Pathophysiology
Bipolar disorder is a term that is mainly used to describe the set of mood swings which change abnormally and over time from very high moods to extremely low moods. The high moods are usually described as the manic cases while the low moods are typically referred to as depression. The pathophysiology of BD is associated with a combination of factors all which have a significant impact on its manifestation. At a basic level, the genetic and biologic abnormalities are regarded as significant influences in the manifestation of BD while the imbalances in the brain chemicals that are naturally occurring and commonly referred to as neurotransmitters have the more detailed influence on the manifestation of BD (Sanacora & Banasr, 2013).

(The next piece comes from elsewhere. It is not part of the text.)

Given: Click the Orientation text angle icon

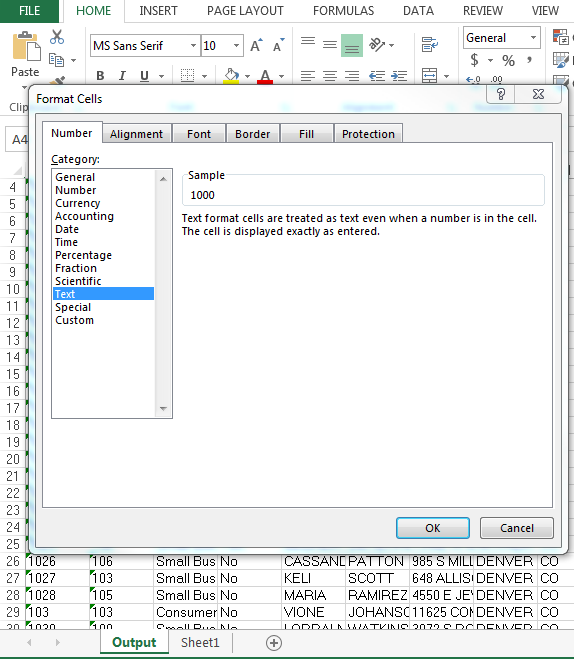Looking at the screenshot, I should pos(377,44).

Normally, the biogenic amine neurotransmitters are distributed within the limbic system which actually controls and regulates appetite, sleep, arousal, endocrine functioning, sexual functioning as well as emotional states. The manifestation of BD is characterized by the disruption of the behaviors, neuroendocrine functioning, circadian rhythms, neurophysiology of sleep patterns as well as the biochemical regulation of the brain (Sanacora & Banasr, 2013). These occurrences are then mediated by the network of neurotransmitter pathways that are highly interconnected with the primary monoamine transmitter that are usually placed to medicate the very complex behavioral effects. A disruption of the action and chemistry of these monoamine neurotransmitters then has the primary role on the development and the manifestation of the primary symptoms of BD (Sanacora & Banasr, 2013).
Etiology
There are three major factors that are associated with the development of BD. On one hand is the biological difference; a majority of those people who have been diagnosed with BD tend to have significant physical changes in their brain and the impact of these changes at a physical level are assumed as part of the complex mechanism that lead to BD. This is then further augmented by a prevailing imbalance of the chemicals within the brain or more so the disruption of the status of the neurotransmitters which are the main regulators of the action of the brain and the control of the voluntary and involuntary body mechanisms (Sanacora & Banasr, 2013). Thirdly the impact of the inherited traits is also regarded as part of the complex issues that cause BD with a particular reference to the action of genes. The genetic correlation between people with BD indicates that first-degree relatives are highly likely to acquire or develop BD which indicates that the role of genes in BD is prevalent (Sanacora & Banasr, 2013).
Epidemiology
The prevalence of BD within the United States is approximately between 3.7% and 3.9% across the general population which includes all subsyndromal cases that are reported at the clinical level. Apparently, these subsyndromal forms are regarded as the first instances that usually indicate the early manifestation of BD and could thus be recorded as markers for BD. The prevalence of BD in patients who have been diagnosed with depression especially within primary care is higher than in the general population at between 21% and 26% while in the psychiatric settings the cases of BD are more prevalent at a rate of 31 to 48% (Sanacora & Banasr, 2013). The rates and prevalence of BD has been noted as increasing over time; between the 1970s and 1999, the prevalence was rated at between 0.4% and 1.6% at a global level but this has risen to between 5% and 7% in the period following the year 2000 (Sanacora & Banasr, 2013). There are minimal correlations between gender and the manifestation of BD but age has a significant influence on the manifestation of BD with the age between 15 and 19 years being regarded as when most cases of BD commence. For people who have had recurrent depression in their early days, they are at a higher risk of acquiring BD in the later stages of their life usually at the ages of 50 and above (Sanacora & Banasr, 2013).
Treatment:
In a majority of cases, BD is treated to help manage and stabilize the moods and ensure that these moods do not achieve extremity. The purpose is to ensure relaxation and minimize the hyperactive behaviors. The commonly used medications include the antipsychotics, the Mood stabilizers, the antidepressants and even at times the anti-anxiety medication. They all help in mood stabilization, enhancement of sleep and the maintenance of viable self-efficacy (Sanacora & Banasr, 2013). Patient education usually majors on the aspects of family and patient support and enabling them to see the condition and one that is manageable. The purpose is to eliminate the feelings of guilt as well as promote adherence to medication and the care plan. The care team has to focus on helping the patient and the family recognizes the role of stressors and how to work with them. Further, with the cases of relapse being prevalent, the education has to focus on informing the patient about their role on prevention of such relapses within this context.
References
Sanacora, G., & Banasr, M. (2013). From pathophysiology to novel antidepressant drugs: glial contributions to the pathology and treatment of mood disorders. Biological psychiatry, 73(12), 1172-1179.